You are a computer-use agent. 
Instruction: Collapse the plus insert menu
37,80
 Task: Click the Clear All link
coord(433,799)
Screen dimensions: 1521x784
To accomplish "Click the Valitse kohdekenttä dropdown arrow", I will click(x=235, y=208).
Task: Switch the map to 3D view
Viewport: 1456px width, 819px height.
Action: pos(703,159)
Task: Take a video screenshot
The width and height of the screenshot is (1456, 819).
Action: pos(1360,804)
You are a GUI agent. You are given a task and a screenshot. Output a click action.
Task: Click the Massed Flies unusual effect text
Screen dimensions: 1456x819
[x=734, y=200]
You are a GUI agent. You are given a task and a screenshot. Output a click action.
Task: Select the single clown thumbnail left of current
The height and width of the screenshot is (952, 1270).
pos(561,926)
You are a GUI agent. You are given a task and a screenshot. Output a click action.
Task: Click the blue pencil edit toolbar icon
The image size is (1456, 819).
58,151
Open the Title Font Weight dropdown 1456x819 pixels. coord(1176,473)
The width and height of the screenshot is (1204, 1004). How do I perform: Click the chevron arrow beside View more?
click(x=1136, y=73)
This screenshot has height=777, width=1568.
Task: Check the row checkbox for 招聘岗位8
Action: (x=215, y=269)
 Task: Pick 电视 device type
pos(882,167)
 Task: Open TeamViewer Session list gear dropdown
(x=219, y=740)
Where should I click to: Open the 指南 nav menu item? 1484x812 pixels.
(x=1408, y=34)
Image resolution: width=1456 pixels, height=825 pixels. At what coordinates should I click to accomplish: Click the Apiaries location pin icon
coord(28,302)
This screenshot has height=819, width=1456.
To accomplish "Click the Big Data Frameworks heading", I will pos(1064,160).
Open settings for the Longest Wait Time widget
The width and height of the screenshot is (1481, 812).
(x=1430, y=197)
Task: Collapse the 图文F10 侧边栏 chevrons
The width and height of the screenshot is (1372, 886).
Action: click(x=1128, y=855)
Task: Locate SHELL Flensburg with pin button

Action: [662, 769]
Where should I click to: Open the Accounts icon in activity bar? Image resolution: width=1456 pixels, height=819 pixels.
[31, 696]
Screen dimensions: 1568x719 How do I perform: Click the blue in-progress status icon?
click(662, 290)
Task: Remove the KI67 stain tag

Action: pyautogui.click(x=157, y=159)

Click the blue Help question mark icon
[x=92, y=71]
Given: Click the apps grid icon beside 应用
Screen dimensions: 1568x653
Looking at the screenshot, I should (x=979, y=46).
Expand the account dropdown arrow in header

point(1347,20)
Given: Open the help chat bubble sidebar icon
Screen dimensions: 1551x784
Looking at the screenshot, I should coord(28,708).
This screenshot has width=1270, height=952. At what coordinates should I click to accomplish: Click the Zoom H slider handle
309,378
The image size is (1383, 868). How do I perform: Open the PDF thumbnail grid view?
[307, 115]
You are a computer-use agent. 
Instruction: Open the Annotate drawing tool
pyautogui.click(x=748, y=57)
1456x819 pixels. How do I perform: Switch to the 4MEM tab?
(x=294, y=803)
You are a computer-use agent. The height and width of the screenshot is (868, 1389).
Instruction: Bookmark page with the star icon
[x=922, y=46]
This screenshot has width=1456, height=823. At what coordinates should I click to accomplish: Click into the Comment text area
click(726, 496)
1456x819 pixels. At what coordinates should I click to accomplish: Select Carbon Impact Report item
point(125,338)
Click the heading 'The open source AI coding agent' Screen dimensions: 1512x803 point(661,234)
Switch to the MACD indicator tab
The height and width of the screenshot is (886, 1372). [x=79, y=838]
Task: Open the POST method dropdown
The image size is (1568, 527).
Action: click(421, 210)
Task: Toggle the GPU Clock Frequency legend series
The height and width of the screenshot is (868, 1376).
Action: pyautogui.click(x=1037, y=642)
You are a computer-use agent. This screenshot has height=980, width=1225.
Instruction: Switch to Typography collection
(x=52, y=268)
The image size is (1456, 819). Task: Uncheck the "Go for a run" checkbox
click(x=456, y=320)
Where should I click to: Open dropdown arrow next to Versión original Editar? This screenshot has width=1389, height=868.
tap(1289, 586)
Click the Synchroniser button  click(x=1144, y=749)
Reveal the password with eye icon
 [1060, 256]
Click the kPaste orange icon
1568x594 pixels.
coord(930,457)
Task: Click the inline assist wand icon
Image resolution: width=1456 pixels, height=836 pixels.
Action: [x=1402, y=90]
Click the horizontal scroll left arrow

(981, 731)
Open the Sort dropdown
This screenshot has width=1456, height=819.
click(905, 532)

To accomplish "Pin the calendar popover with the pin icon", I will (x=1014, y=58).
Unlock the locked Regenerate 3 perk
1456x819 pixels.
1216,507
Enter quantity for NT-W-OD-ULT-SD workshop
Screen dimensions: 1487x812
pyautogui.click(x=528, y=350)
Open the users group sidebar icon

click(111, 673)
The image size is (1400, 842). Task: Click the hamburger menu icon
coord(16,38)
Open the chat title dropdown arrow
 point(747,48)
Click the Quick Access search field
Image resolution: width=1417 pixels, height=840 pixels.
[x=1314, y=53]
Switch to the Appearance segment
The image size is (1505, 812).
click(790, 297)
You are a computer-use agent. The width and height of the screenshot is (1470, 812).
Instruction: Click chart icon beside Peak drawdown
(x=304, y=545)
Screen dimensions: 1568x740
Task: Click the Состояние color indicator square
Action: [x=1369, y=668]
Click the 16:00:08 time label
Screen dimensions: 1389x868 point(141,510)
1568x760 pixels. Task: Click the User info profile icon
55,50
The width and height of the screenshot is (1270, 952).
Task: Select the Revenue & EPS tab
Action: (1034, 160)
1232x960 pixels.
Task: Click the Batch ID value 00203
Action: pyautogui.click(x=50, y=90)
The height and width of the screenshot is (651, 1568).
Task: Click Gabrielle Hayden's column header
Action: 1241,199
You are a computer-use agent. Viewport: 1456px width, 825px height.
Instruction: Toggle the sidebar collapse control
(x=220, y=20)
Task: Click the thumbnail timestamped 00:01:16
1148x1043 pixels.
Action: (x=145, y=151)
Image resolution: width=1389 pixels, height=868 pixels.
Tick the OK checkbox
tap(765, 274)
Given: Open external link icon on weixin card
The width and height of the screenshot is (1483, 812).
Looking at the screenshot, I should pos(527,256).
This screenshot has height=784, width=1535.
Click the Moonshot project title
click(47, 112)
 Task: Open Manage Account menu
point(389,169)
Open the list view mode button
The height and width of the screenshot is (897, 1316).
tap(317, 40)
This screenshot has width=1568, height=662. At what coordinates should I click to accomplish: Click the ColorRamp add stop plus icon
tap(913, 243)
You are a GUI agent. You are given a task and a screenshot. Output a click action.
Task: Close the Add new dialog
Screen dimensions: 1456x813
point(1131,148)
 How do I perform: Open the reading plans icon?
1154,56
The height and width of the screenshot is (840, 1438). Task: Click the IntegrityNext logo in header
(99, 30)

■ ■ ■ ■ ■

__What is being asked__: All lines above from the line with "Given: Click the apps grid icon beside 应用" through the line with "You are a computer-use agent. The height", both included, are to be set down exactly, with nothing else.

__Reply to the exercise__:
Given: Click the apps grid icon beside 应用
Screen dimensions: 1568x653
Looking at the screenshot, I should (x=979, y=46).
Expand the account dropdown arrow in header

point(1347,20)
Given: Open the help chat bubble sidebar icon
Screen dimensions: 1551x784
Looking at the screenshot, I should coord(28,708).
This screenshot has width=1270, height=952. At what coordinates should I click to accomplish: Click the Zoom H slider handle
309,378
The image size is (1383, 868). How do I perform: Open the PDF thumbnail grid view?
[307, 115]
You are a computer-use agent. 
Instruction: Open the Annotate drawing tool
pyautogui.click(x=748, y=57)
1456x819 pixels. How do I perform: Switch to the 4MEM tab?
(x=294, y=803)
You are a computer-use agent. The height and width of the screenshot is (868, 1389).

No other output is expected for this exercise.